*** EXERCISE DATA Section Begins ***

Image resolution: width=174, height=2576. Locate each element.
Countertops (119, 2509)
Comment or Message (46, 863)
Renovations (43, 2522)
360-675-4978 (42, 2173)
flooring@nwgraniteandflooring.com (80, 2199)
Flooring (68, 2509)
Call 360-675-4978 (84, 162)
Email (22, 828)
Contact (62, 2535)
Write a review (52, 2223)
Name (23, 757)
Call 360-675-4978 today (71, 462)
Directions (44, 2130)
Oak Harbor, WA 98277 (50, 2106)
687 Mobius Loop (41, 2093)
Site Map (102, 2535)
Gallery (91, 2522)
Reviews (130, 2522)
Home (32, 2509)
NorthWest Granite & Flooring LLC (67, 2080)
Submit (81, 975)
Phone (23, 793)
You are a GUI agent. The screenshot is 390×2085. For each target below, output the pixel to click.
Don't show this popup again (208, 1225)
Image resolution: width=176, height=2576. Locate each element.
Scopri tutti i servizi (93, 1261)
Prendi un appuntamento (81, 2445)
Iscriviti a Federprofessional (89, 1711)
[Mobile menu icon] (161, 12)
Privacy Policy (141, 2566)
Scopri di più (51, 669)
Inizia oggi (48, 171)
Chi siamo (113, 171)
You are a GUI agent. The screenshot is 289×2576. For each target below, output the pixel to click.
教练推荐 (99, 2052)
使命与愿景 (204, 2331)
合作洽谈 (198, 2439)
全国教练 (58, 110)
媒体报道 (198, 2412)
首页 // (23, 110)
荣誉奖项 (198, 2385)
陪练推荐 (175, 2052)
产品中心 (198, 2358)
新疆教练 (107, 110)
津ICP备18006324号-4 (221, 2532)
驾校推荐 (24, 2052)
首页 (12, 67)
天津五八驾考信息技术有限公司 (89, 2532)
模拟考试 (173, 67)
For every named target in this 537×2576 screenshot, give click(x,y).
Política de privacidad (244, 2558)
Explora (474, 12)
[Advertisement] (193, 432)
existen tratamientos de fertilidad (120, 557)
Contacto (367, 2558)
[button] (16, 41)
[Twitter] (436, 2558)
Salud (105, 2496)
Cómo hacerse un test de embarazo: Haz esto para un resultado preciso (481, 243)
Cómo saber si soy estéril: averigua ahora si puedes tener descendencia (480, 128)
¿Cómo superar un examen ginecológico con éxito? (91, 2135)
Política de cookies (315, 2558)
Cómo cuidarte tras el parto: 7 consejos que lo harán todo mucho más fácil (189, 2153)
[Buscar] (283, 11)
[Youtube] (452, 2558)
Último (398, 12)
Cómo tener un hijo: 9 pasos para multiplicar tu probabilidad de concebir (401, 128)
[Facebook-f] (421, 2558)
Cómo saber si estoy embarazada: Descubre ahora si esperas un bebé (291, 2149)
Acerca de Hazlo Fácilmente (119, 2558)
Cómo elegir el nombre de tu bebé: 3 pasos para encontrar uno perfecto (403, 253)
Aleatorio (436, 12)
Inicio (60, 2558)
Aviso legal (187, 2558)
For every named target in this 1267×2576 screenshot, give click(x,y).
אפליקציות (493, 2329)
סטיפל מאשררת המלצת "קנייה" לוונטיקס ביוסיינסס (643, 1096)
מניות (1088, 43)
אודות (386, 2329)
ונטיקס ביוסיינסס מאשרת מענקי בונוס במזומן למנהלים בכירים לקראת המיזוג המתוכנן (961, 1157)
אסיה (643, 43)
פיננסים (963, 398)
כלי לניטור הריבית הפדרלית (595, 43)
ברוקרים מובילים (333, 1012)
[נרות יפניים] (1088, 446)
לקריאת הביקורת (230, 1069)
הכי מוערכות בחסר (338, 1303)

*** EXERCISE DATA Section Ends ***

WORK ITEM:
Give back the listing exactly.

COMPLETED TASK:
Image resolution: width=174, height=2576. Locate each element.
Countertops (119, 2509)
Comment or Message (46, 863)
Renovations (43, 2522)
360-675-4978 (42, 2173)
flooring@nwgraniteandflooring.com (80, 2199)
Flooring (68, 2509)
Call 360-675-4978 (84, 162)
Email (22, 828)
Contact (62, 2535)
Write a review (52, 2223)
Name (23, 757)
Call 360-675-4978 today (71, 462)
Directions (44, 2130)
Oak Harbor, WA 98277 (50, 2106)
687 Mobius Loop (41, 2093)
Site Map (102, 2535)
Gallery (91, 2522)
Reviews (130, 2522)
Home (32, 2509)
NorthWest Granite & Flooring LLC (67, 2080)
Submit (81, 975)
Phone (23, 793)
You are a GUI agent. The screenshot is 390×2085. For each target below, output the pixel to click.
Don't show this popup again (208, 1225)
Image resolution: width=176, height=2576. Locate each element.
Scopri tutti i servizi (93, 1261)
Prendi un appuntamento (81, 2445)
Iscriviti a Federprofessional (89, 1711)
[Mobile menu icon] (161, 12)
Privacy Policy (141, 2566)
Scopri di più (51, 669)
Inizia oggi (48, 171)
Chi siamo (113, 171)
You are a GUI agent. The screenshot is 289×2576. For each target below, output the pixel to click.
教练推荐 (99, 2052)
使命与愿景 (204, 2331)
合作洽谈 (198, 2439)
全国教练 (58, 110)
媒体报道 (198, 2412)
首页 // (23, 110)
荣誉奖项 (198, 2385)
陪练推荐 (175, 2052)
产品中心 (198, 2358)
新疆教练 (107, 110)
津ICP备18006324号-4 (221, 2532)
驾校推荐 (24, 2052)
首页 (12, 67)
天津五八驾考信息技术有限公司 (89, 2532)
模拟考试 (173, 67)
For every named target in this 537×2576 screenshot, give click(x,y).
Política de privacidad (244, 2558)
Explora (474, 12)
[Advertisement] (193, 432)
existen tratamientos de fertilidad (120, 557)
Contacto (367, 2558)
[button] (16, 41)
[Twitter] (436, 2558)
Salud (105, 2496)
Cómo hacerse un test de embarazo: Haz esto para un resultado preciso (481, 243)
Cómo saber si soy estéril: averigua ahora si puedes tener descendencia (480, 128)
¿Cómo superar un examen ginecológico con éxito? (91, 2135)
Política de cookies (315, 2558)
Cómo cuidarte tras el parto: 7 consejos que lo harán todo mucho más fácil (189, 2153)
[Buscar] (283, 11)
[Youtube] (452, 2558)
Último (398, 12)
Cómo tener un hijo: 9 pasos para multiplicar tu probabilidad de concebir (401, 128)
[Facebook-f] (421, 2558)
Cómo saber si estoy embarazada: Descubre ahora si esperas un bebé (291, 2149)
Acerca de Hazlo Fácilmente (119, 2558)
Cómo elegir el nombre de tu bebé: 3 pasos para encontrar uno perfecto (403, 253)
Aleatorio (436, 12)
Inicio (60, 2558)
Aviso legal (187, 2558)
For every named target in this 1267×2576 screenshot, give click(x,y).
אפליקציות (493, 2329)
סטיפל מאשררת המלצת "קנייה" לוונטיקס ביוסיינסס (643, 1096)
מניות (1088, 43)
אודות (386, 2329)
ונטיקס ביוסיינסס מאשרת מענקי בונוס במזומן למנהלים בכירים לקראת המיזוג המתוכנן (961, 1157)
אסיה (643, 43)
פיננסים (963, 398)
כלי לניטור הריבית הפדרלית (595, 43)
ברוקרים מובילים (333, 1012)
[נרות יפניים] (1088, 446)
לקריאת הביקורת (230, 1069)
הכי מוערכות בחסר (338, 1303)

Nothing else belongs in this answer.